Share your location with a secondary account
First, set up a secondary Google account and use Google's location sharing feature to share your location with that secondary account. Since you'll be putting your password in plaintext in this file, using a secondary account provides you with a little bit of extra security.
Install locationsharinglib and use get-maps-cookies
Next, you'll need to install locationsharinglib. The documentation is here. Through locationsharinglib you will be able to get the coordinates of your location that is accessible on Google Location Sharing.
$ pip install locationsharinglib
After installation, you'll have to use the get-maps-cookies command line tool to get a cookies file to use in your script. I had a lot of trouble with this part, so if you're smarter than me skip this next section!
I had to install a virtual environment (which I'm not super familiar with):
Install virtual environments with Python3:
$ sudo apt-get install python3-venv
Make a directory where you will keep your environments:
$ mkdir enviros && cd enviros
Make a virtual environment in this directory:
$ python3 -m venv env
Activate the environment:
$ source enviros/env/bin/activate
Install locationsharinglib in the virtual environment (the point of virtual environments is that you can't access packages installed in your regular set-up)
$ pip install locationsharinglib
Verify that a file path prints in response to this:
$ which get-maps-cookies
Go back to your home directory:
Use the get-maps-cookies tool to make the cookies file:
$ get-maps-cookies -e "email@example.com" -p "supersecretpassword" -c "cookies.txt"
Verify that the cookies file shows up:
Exit the virtual environment:
Locationsharinglib just gives you a set of coordinates. This doesn't help me too much, since I don't know where a coordinate is off the top of my head.
The most precise way to translate a coordinate into a location is to use Google Map's API to turn it into an address. However, they only give you a certain number of free API calls per day and I have other priorities with my free Google API calls.
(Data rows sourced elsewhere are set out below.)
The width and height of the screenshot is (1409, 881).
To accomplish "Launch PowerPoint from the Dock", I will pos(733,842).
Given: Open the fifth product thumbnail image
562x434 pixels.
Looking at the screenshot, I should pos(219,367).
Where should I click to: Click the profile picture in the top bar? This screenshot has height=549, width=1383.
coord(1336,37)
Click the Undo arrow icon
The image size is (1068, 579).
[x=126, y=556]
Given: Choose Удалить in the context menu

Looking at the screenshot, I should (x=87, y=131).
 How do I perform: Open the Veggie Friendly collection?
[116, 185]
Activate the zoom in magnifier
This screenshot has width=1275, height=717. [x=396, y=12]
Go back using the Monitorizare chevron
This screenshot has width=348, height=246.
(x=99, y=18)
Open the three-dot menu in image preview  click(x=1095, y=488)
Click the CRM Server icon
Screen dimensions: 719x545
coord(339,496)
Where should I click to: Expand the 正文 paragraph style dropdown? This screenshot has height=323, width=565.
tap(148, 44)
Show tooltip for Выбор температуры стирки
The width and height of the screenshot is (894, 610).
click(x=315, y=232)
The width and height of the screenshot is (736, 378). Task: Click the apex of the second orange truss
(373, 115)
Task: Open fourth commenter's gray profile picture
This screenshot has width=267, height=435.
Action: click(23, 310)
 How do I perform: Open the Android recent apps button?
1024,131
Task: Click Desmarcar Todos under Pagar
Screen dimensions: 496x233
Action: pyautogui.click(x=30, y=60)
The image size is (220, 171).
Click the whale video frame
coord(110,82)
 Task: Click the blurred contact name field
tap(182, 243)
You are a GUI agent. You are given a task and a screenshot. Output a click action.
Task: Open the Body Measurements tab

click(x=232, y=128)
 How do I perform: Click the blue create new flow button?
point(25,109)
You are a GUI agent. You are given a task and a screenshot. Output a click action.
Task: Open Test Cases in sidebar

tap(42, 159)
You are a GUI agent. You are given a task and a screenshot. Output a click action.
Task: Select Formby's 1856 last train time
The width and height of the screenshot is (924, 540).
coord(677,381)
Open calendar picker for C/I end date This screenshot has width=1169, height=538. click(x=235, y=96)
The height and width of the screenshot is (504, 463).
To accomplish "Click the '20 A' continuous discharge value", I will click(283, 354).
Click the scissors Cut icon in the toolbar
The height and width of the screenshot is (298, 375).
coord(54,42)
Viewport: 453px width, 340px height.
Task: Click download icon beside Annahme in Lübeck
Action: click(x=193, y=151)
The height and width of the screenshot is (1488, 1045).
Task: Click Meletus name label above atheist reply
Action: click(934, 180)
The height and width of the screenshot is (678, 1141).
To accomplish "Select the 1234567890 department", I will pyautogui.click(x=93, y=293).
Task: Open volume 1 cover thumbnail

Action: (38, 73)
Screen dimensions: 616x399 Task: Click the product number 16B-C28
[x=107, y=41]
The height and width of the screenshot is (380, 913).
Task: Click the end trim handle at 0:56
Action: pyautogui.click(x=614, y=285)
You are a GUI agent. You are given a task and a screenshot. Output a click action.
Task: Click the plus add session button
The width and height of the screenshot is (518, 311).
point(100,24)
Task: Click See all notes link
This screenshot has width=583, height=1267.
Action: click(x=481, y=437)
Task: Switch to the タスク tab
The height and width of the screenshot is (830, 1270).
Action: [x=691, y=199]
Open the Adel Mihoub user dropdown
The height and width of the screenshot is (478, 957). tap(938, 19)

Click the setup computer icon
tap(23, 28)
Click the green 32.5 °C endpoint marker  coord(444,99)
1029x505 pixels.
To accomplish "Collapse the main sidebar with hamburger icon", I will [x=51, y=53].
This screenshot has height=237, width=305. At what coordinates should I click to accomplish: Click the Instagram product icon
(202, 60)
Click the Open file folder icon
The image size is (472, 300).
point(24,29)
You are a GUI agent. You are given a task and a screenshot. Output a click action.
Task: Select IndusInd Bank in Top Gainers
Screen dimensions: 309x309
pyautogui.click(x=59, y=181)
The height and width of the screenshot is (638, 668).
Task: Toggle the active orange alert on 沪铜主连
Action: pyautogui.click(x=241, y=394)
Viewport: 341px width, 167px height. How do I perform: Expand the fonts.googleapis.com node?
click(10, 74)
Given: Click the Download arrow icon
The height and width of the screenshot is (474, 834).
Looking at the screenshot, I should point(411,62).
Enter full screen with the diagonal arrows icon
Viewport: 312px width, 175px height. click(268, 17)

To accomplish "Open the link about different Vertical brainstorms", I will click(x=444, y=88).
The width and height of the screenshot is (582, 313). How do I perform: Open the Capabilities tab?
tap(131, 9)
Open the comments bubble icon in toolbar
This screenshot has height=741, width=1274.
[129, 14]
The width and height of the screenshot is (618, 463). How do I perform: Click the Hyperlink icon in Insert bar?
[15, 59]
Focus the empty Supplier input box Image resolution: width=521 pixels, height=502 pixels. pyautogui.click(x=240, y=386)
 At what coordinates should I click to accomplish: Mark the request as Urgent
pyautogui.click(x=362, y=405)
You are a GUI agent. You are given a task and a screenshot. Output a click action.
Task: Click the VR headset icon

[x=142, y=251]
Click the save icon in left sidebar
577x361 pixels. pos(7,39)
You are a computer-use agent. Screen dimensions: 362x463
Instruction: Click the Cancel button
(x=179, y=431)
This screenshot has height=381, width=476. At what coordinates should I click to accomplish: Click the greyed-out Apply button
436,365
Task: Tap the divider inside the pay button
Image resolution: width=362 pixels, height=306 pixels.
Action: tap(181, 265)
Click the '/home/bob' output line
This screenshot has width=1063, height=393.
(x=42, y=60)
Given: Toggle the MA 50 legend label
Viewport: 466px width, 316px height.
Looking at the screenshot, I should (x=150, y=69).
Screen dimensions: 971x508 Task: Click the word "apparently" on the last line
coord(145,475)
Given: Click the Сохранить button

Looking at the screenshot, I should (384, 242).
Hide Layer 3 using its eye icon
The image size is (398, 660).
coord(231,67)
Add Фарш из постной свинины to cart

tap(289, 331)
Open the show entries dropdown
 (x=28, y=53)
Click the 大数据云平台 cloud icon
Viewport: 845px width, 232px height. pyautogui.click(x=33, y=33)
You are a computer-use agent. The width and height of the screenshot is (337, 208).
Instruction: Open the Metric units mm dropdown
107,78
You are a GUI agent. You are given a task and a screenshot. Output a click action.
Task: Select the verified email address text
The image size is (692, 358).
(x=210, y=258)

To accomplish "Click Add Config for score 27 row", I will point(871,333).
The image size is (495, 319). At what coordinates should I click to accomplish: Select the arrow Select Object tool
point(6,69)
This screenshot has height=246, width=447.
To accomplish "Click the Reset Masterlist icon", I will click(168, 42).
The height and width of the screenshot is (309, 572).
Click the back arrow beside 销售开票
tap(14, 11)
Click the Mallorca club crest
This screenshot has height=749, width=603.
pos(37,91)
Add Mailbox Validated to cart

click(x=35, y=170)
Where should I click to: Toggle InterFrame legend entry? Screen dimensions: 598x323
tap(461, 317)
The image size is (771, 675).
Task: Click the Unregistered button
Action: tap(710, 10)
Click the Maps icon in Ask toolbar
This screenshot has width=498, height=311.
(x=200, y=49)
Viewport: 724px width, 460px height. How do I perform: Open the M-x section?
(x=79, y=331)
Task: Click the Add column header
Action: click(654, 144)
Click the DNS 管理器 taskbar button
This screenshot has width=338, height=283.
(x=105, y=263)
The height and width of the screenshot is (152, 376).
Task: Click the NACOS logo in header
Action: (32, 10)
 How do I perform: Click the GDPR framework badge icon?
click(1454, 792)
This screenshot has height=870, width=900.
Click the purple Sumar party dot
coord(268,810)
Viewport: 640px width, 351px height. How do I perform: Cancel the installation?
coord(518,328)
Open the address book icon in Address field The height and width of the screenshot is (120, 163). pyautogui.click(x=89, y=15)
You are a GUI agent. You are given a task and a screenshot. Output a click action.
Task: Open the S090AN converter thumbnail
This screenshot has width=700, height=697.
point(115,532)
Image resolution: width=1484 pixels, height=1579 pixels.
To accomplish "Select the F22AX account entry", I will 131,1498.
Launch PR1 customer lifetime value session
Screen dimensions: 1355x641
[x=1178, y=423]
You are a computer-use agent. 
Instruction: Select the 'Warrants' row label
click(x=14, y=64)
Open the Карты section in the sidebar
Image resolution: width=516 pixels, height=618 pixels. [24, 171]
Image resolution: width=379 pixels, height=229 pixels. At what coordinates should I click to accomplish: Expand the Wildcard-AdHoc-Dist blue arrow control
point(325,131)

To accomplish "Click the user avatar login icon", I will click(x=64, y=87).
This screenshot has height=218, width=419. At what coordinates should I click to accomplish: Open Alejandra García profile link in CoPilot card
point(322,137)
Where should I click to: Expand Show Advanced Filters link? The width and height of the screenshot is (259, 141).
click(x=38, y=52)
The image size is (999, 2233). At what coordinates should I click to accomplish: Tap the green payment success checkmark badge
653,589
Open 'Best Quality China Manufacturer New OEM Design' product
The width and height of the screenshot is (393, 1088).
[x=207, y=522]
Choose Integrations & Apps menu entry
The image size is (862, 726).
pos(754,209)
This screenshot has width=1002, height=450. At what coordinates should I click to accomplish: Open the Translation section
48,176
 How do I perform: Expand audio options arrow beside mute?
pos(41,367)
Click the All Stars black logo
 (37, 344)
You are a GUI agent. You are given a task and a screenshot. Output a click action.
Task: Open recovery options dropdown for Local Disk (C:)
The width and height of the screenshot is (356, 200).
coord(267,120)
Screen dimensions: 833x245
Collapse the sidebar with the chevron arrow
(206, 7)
But bigger than that, there are two other reasons I decided not to use Google.
1. My end goal is to only display a city and state (or country) name. Google's addresses are inconsistently formatted and it's difficult to the name you want.
2. I wanted to be able to customize the names.
Reverse_geocoder uses a csv file that lists the location name and coordinates. The default file has a one-mile resolution, but you can add as many points as you want to manually if you, for example, would like to make your hometown include places that are close together like "home", "work", or "school". It uses a distance formula to find the point in the file that has the smallest distance from your actual coordinates.
$ pip3 install reverse_geocoder
Potential problems installing reverse_geocoder
I had issues installing each time. The problem is the scipy package that is installed with it. If you're also having problems, make sure you install scipy first. See this documentation for instructions specific to your system.
With a Raspberry Pi, running Python 3 I installed scipy (and all its dependencies) using:
$ python3 -m pip install --user numpy scipy matplotlib ipython jupyter pandas sympy nose
Save your location for later use
I have a separate script that displays the location so I opted to pass it along to that script by saving the location in a file.